Prompt » Please rewrite the data from the line with "Describe the element at coordinates (74, 385)" to the line with "The width and", changing "screenshot" to "screen capture" and leaving everything else untouched.

Data for analysis »
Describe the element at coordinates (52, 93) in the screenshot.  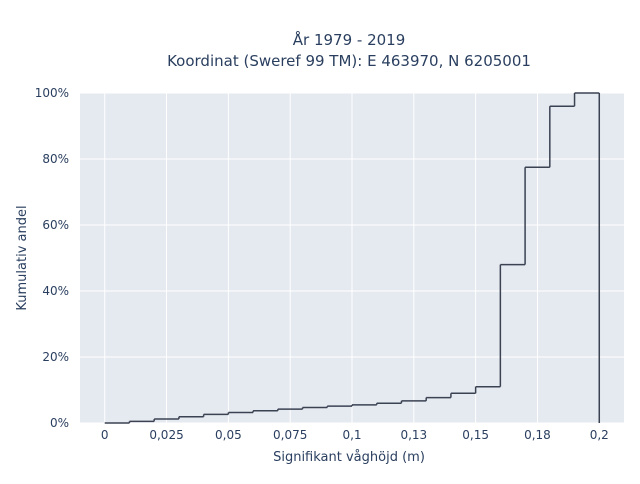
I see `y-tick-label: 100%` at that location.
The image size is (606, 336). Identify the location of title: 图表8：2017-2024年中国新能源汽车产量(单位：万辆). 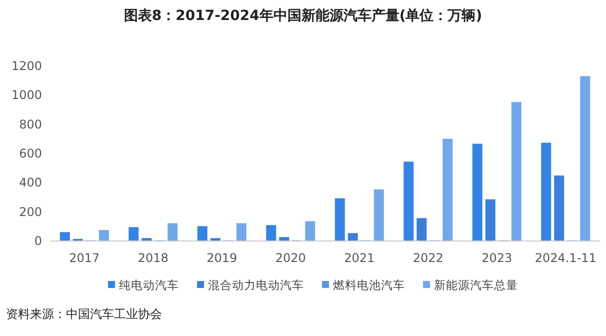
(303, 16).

...

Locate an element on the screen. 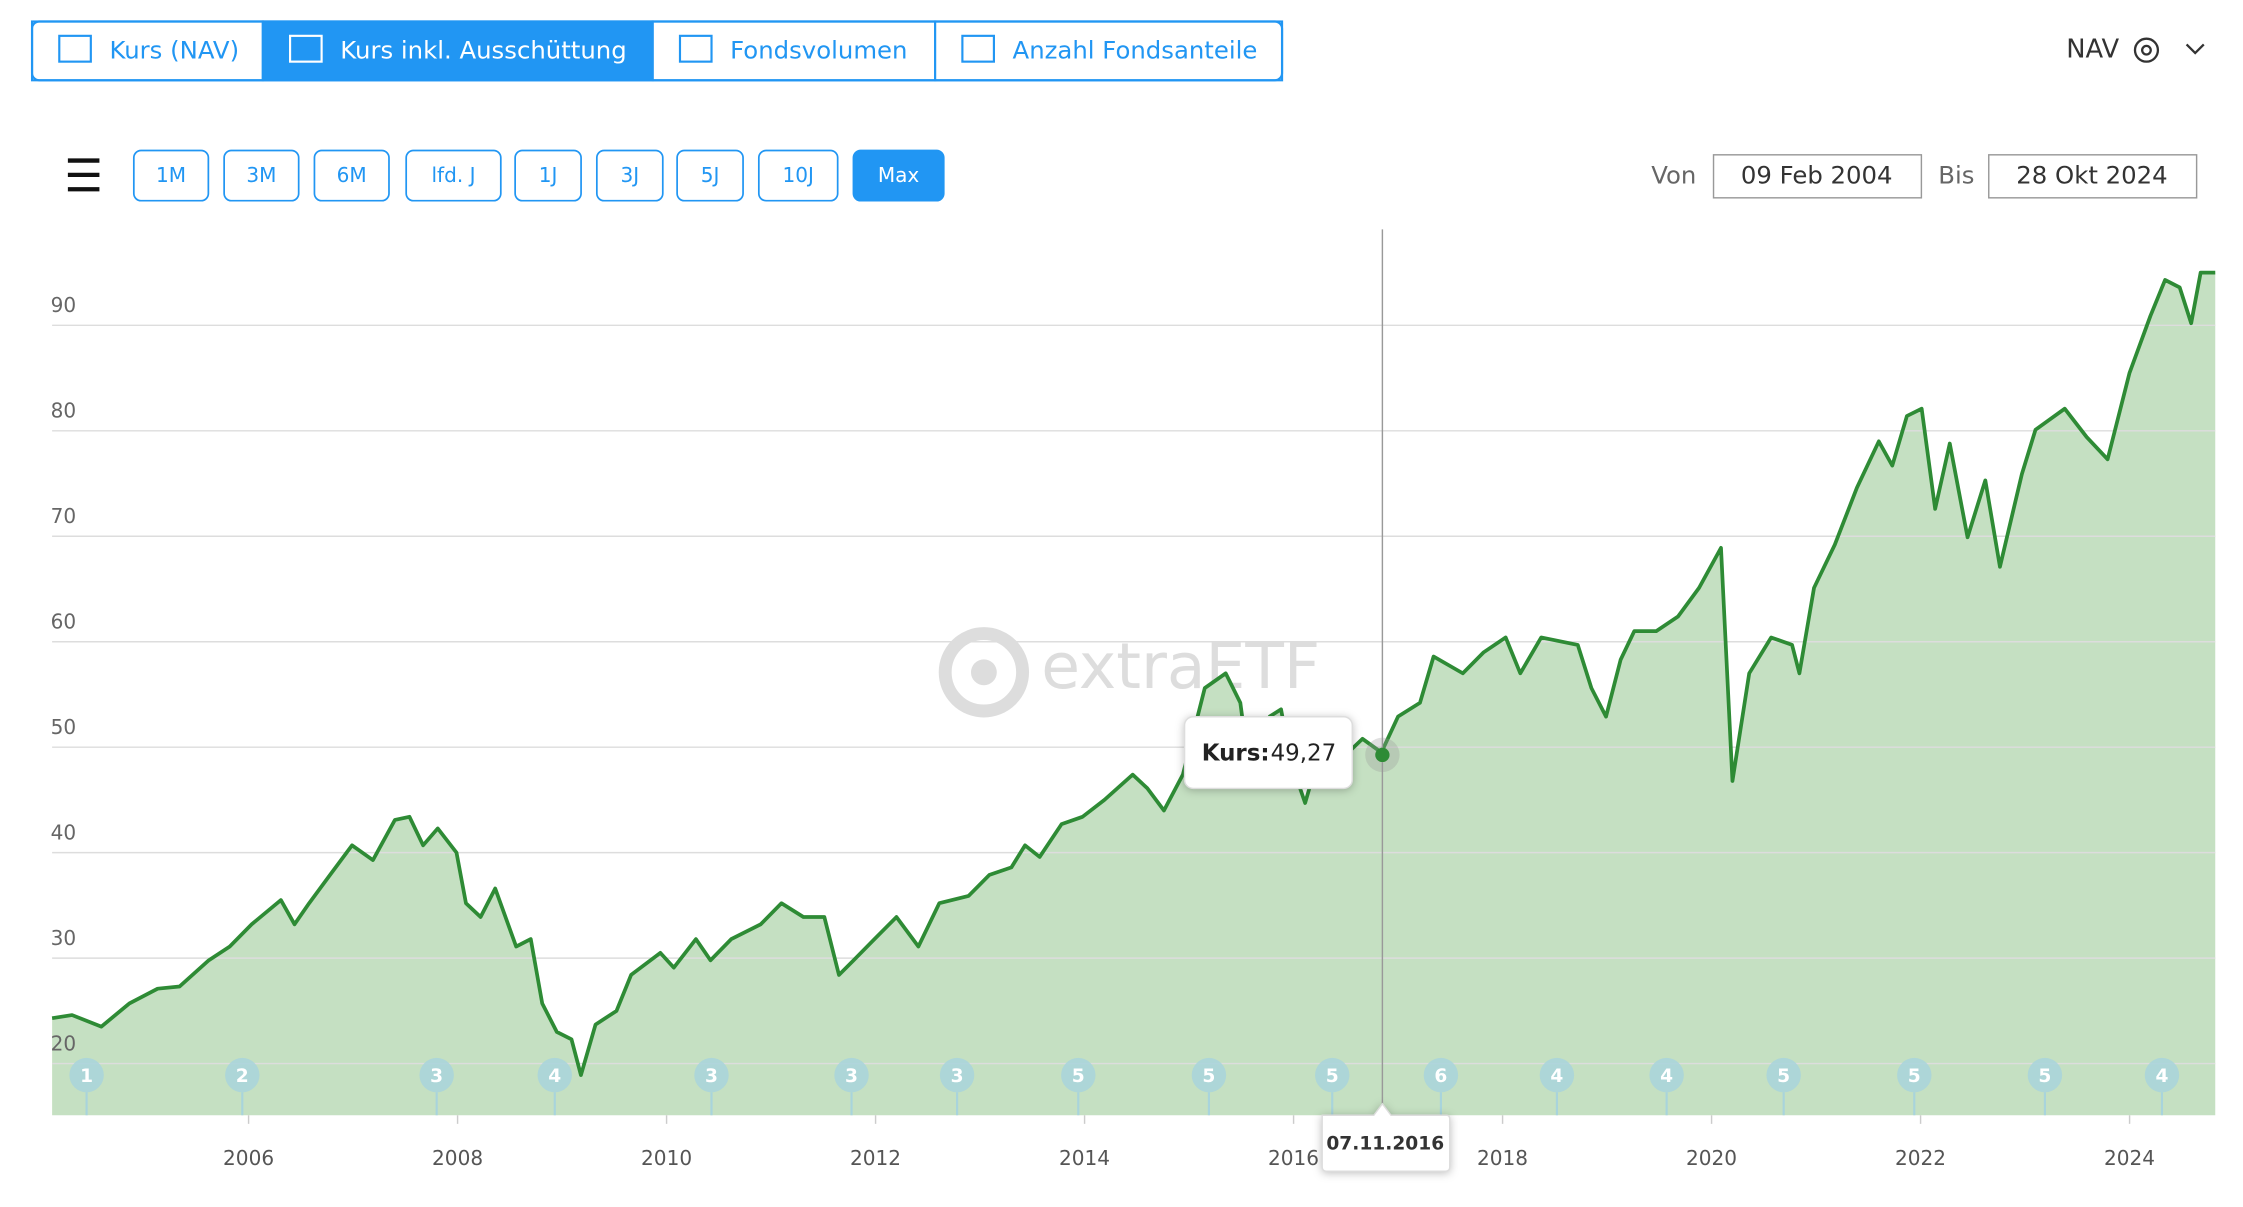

--

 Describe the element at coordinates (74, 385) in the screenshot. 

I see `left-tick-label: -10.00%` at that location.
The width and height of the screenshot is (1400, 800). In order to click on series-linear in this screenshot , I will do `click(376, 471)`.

Exercise answer »
 Describe the element at coordinates (74, 385) in the screen capture. 

I see `left-tick-label: -10.00%` at that location.
The width and height of the screen capture is (1400, 800). In order to click on series-linear in this screen capture , I will do `click(376, 471)`.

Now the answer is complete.